Beşir emminin bostanı

İki yol giderdi küçük bahçelerin kerdiye, kerdilerin zamanla bostana dönüştürüldüğü Beşir emminin küçük cennetine.

İki yol giderdi küçük bahçelerin kerdiye, kerdilerin zamanla bostana dönüştürüldüğü Beşir emminin küçük cennetine.

Birinci yol, Van'ın Garipler Mezarlığından kent merkezine dolanı dolanı gelen yoldan, diğeri de Vali konağından Hasan Hüseyin amcaların kadim bahçesine çıkan yoldan ulaşırdık.

Beşir amca Tekel Başmüdürlüğünün gece bekçilerindendi. Rahmetli babamın daire arkadaşıydı. Onunla tanışıklığımız geceleyin kurduğu bekçi saatini babamın denetimine sunduğunda tanışmıştık. Sert yüzlü ama tatlı dilli toprak adamıydı. Bir pazar günü bizi bostanına davet etmişti.

Hayatımın en güzel günlerinden biriydi o. Boy boy zembillerin ve sepetlerin dizildiği bostanında çalışırken bulmuştuk onu. Bütün sebze çeşitlerinin yayıldığı bahçesinden kendi ellerimizle biber, patlıcan, domates toplamıştık.

O günden sonra sıkça o bostandan taze nebatlar topladık. Nasıl da özenliydi. Nasılda yeşille ve yeşilin ana kucağı torakla haşir neşir olmuştu. Topladıklarımız sanki ondan kopan birer parça gibiydi.
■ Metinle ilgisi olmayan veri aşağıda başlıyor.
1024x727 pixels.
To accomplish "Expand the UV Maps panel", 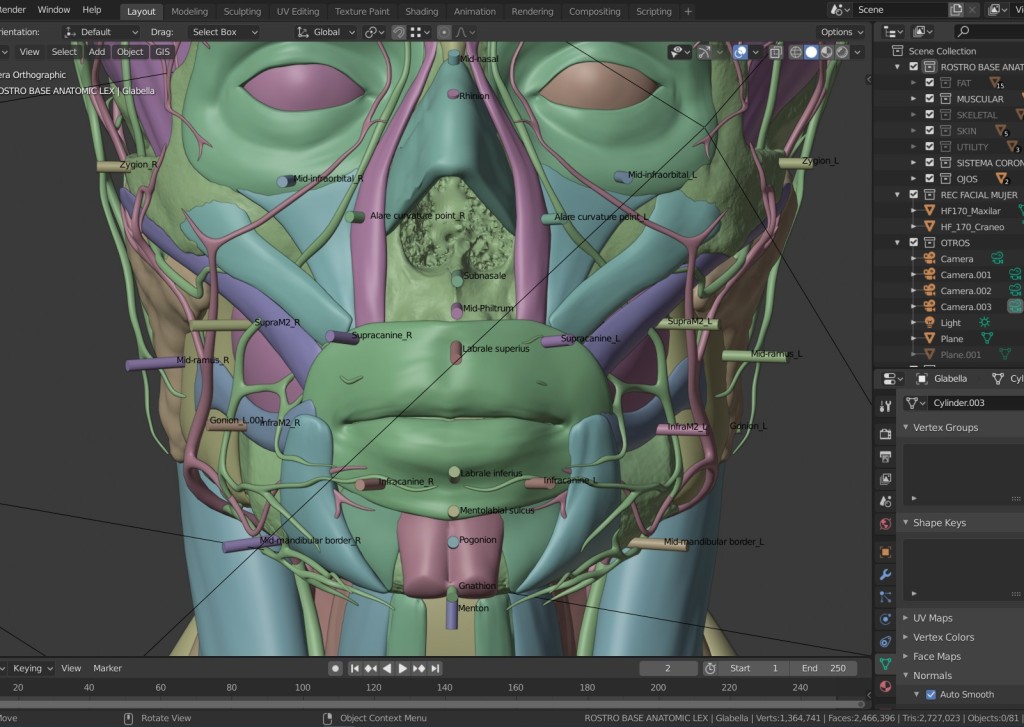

"Geçtiğiniz yerlere dikkat edin, çiğnenmesin yeni çiçek dökmüş fideler." Diye bahçıvan duyarlılığıyla uyarırdı.

Beşir emminin bostanında güz geldi mi gelip gidenlerin sayısı çoğalır, şenliğe dönüşürdü. Turşular, kışa kurutulup bırakılacak her türlü nebat sarı yüzlü parlak kamıştan sepetlere doldurulurdu.

Bir başka bostanda Van'ın Akköprü deresinin üzerinde Kasım emminin kurduğuydu. O da Beşir emmi gibi toprakla özdeşleşmiş, bereketin bulaştığı emekçi yüreği dilini tatlaştırmış bostan sahiplerindendi. Hemen aşağıda akan ve kaynağı Erek Dağından başlayan derenin üzerinde yemyeşil uzayıp giden bostanında yetişen ürünler her sabah güneşin henüz yeni ışıklarıyla toplanıp, Van sebze haline taşınırdı.